#### Provided records:
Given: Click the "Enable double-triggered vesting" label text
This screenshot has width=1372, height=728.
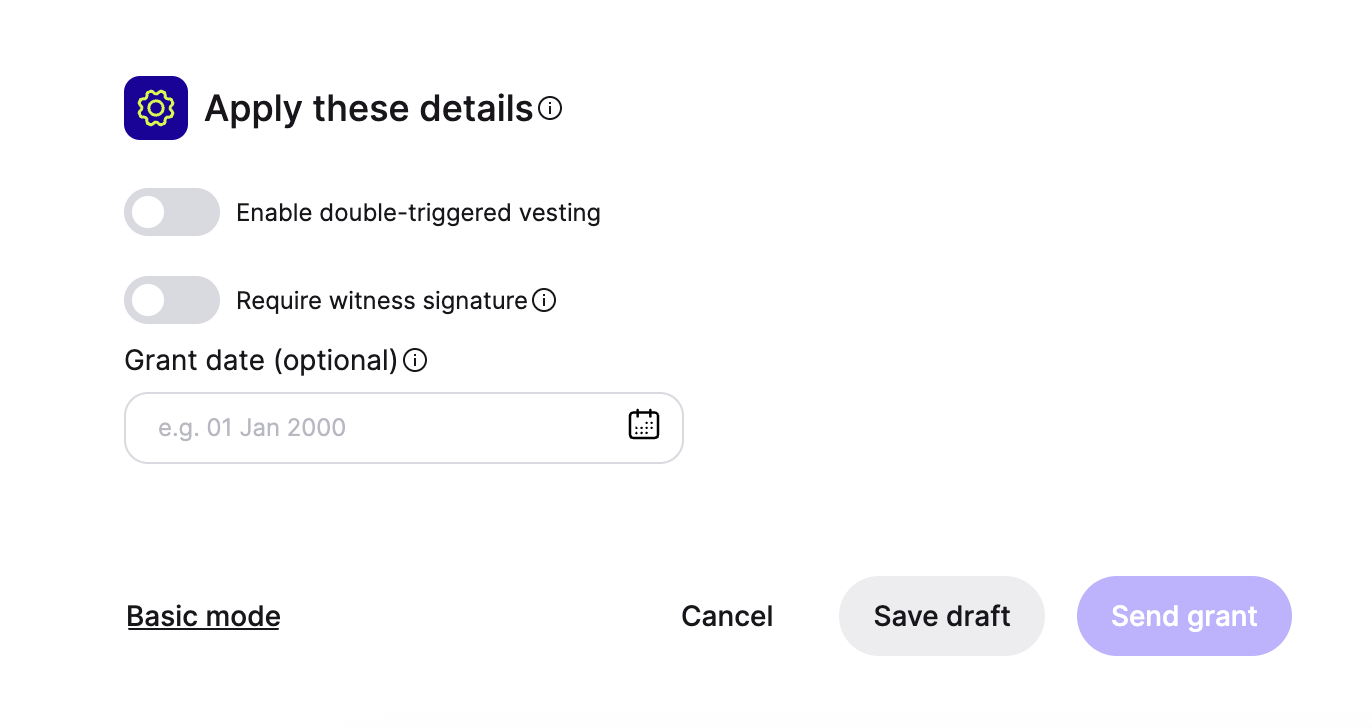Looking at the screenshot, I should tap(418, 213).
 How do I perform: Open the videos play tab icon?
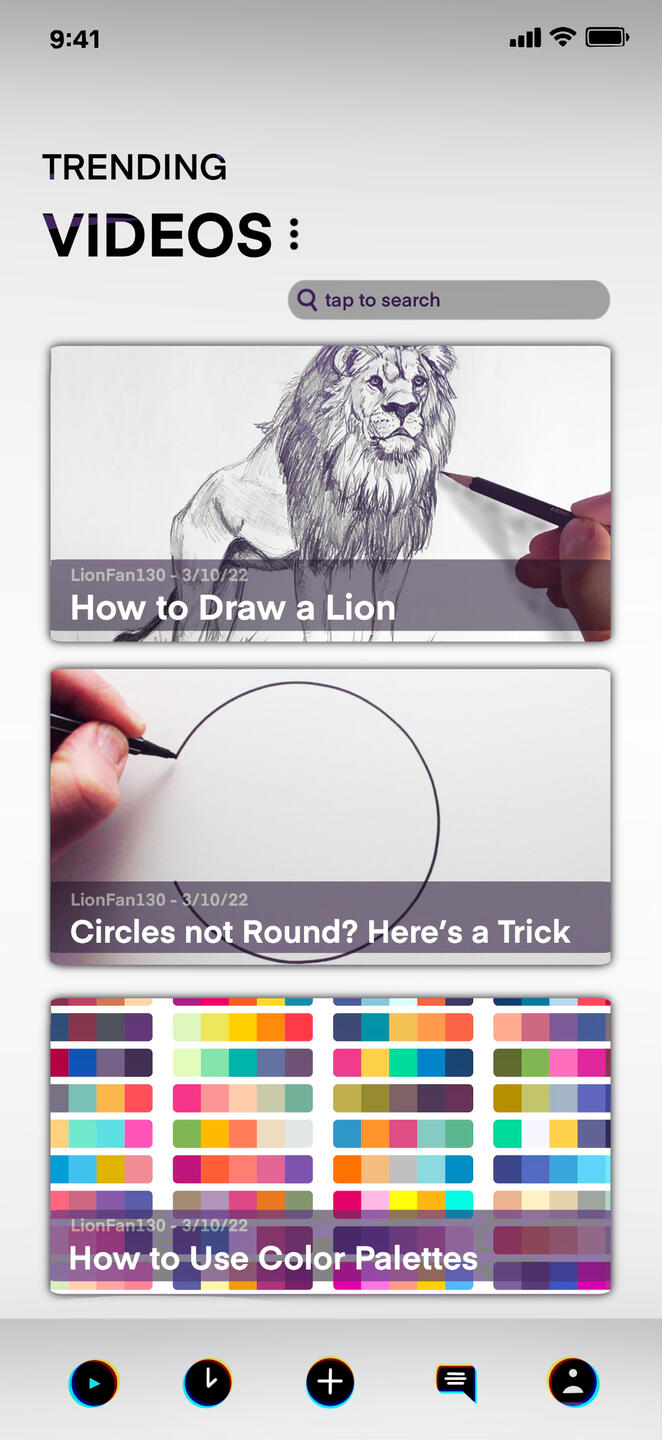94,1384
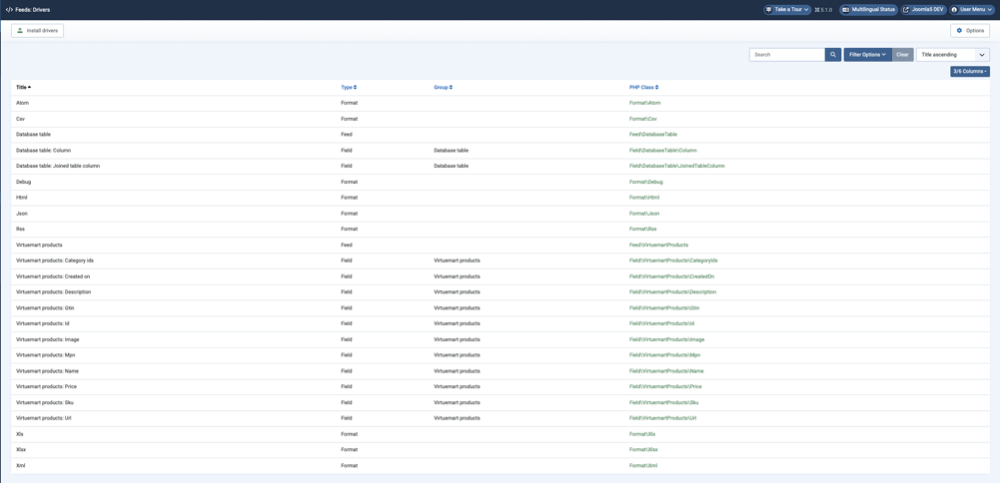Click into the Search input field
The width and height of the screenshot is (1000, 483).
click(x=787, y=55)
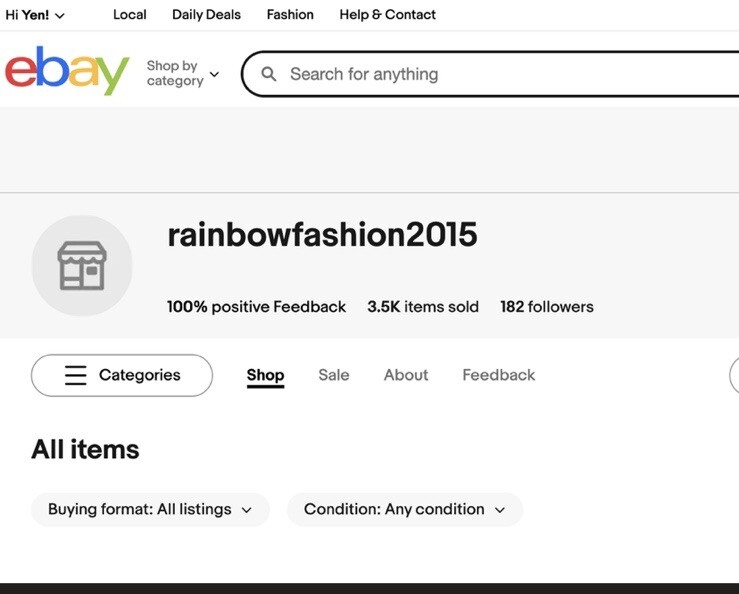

#### Try it:
Set the pictures aside and restate word for word only the lines from the line containing "This screenshot has width=1372, height=728." through the end of the entries above, both included.

#### Task result:
This screenshot has width=1372, height=728.
Looking at the screenshot, I should tap(418, 213).
 How do I perform: Open the videos play tab icon?
94,1384
Click into the Search input field
The width and height of the screenshot is (1000, 483).
click(x=787, y=55)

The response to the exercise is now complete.